Hello, My name is Melanie, I have Chiari , I was born with this. It took 40 Years to find it.. All these years on one would listen to me. They would say you are off bal because you need to lose weight all your headaches are cause my your family history. I had MRI done all the time. But finely someone listen. 2013 I found out and 3 mo. later I had surgery. It been almost 3 years and now I wanted to get into working out. But in the past year I found that NO weights NO jumping jacks. Only thing I can do is walk... Has anyone have this same issues?
Today I couldn't look up with out feeling sick, just like before I found out what I had.
Most neurosurgeons will have their own routines, partly based on what they did intra-operatively and partly based on experience.
There is little(no) science on symptom or anatomical recurrence after surgery based on activity.
Also, take the neurosurgeons' recommendations in light of their biases. For instance, I have 7 kids and my goal for surgical treatment is to allow the patient to lead a normal life(as though they were one of my kids). Therefore, I have patients with Chiaris who do gymnastics, play football, etc. I give guidance but don't forbid any specific activity as the science just isn't there.
In general, it is wise to avoid any activities with significant risk of neck flexion/extension or any Valsalva maneuver(anything that raises intracranial pressure, e.g. heavy lifting, horseback/ATV/roller coaster riding, playing a wind instrument, holding an extended singing note, etc).

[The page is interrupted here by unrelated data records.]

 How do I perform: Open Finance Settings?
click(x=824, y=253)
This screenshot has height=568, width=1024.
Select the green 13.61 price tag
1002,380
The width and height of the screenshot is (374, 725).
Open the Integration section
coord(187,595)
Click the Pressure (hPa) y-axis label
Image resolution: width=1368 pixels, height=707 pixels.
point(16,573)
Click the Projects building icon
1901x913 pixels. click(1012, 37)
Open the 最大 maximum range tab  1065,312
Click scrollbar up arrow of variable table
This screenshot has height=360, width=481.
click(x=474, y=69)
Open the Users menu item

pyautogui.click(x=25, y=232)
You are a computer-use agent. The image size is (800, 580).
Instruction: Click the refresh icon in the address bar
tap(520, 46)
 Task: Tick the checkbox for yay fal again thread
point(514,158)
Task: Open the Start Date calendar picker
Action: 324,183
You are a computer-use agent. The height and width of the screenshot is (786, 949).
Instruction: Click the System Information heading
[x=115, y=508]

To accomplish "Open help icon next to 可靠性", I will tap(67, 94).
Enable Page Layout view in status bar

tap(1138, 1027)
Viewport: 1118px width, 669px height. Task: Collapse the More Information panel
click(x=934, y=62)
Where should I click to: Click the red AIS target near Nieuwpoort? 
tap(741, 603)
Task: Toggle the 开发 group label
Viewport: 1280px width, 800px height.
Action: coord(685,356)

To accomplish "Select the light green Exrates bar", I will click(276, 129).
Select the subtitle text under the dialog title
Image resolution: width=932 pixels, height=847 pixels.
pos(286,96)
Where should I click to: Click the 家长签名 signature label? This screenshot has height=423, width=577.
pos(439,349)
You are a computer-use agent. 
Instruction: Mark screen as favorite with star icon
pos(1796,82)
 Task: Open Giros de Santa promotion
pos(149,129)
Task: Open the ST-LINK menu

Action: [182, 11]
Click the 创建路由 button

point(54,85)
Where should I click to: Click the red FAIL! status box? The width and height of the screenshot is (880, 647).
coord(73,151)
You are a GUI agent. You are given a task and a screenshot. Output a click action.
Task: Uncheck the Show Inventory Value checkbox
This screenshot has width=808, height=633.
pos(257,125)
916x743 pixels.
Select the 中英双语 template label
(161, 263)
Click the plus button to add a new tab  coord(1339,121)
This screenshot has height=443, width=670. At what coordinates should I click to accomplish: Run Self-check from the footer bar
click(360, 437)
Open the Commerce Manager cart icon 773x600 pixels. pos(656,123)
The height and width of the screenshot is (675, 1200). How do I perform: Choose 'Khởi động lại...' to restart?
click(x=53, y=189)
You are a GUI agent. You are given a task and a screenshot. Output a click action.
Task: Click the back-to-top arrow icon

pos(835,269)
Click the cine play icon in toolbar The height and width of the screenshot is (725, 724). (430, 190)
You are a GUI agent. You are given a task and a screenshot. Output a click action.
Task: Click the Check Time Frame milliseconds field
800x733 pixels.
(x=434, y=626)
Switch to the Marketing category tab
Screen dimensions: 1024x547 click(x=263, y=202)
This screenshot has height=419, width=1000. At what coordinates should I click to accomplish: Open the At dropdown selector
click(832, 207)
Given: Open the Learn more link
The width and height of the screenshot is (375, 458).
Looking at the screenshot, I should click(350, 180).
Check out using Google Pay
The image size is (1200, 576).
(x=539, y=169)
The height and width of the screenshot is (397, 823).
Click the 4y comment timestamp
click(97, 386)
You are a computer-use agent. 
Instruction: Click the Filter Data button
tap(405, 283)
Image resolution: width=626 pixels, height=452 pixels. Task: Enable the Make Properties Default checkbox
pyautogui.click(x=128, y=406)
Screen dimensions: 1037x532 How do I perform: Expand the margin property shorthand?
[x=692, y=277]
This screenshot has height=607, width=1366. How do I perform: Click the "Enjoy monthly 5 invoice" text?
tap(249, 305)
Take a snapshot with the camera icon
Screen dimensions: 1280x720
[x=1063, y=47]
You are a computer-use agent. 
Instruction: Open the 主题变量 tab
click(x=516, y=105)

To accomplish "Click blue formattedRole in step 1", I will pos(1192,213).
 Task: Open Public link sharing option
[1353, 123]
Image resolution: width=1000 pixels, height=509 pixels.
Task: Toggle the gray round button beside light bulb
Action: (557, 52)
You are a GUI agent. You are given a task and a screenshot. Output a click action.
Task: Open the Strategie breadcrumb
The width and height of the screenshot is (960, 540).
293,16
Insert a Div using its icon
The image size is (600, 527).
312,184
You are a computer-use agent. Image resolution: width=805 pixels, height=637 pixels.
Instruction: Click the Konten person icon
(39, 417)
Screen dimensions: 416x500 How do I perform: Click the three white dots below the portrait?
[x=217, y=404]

That being said, each patient is an individual and in general, in 20 years of experience, I have never seen permanent damage in the post-operative setting with any specific activity(but I have certainly seen a lot of temporary symptoms). I'm specifically addressing after you have healed(at least 3-6 months post-operatively). Clearly there are greater precautions in the immediate(first several months) post-operative period.
So, base the decision on activity on your tolerance and your neurosurgeon's recommendations. If you tolerate walking, try increasing your speed. If you tolerate light weights(usually <10#), try increasing your reps. Conversely, if you find an activity that makes your symptoms worse, stop doing it(whatever it is).
In general, try to stay with activities that keep your posture in alignment. For instance, even though swimming is very low impact, because the neck is kept extended, many patients with Chiaris find swimming problematic. Similarly, recumbent bikes(sitting upright) seem to be better tolerated than traditional bikes(again, because of neck extension).
Those are some general thoughts and the logic behind my recommendations.
Hope those thoughts helped!
Thank you for taking your time to respond. Yes it does help…!
Hey, I haven't had surgery. My worst symptoms are terrible fatigue; back of the head very sensitive to things like someone touching me, feeling vibrations when sitting on couch, chair; mind not working; getting dizzy when I move. And, ofcurse, others. My symptoms got as bad as they are now in summer and I haven't worked out since. I tried very light weight lifting, but when I got ~7 reps in, it got harder to breathe and vision got worse(everything slowly goes black), so I stoppet that. Since my symptoms getting this bad bike riding has been the easiest, but only on very good roads without any bumps or holes(is it the right word?). If the road was bad, I instantly got terrible headache. Bike riding still was really hard and most of the time I felt like I could soon pass out, but still that felt better than not moving at all.
Just walking helped me tremendously. Drink 90% water and just walk 45 minutes to 1 hour and 30 minutes everyday. Yea balance issues make running or weights unsafe for me. Walking outside in the sunshine helps with feeling low/depression also.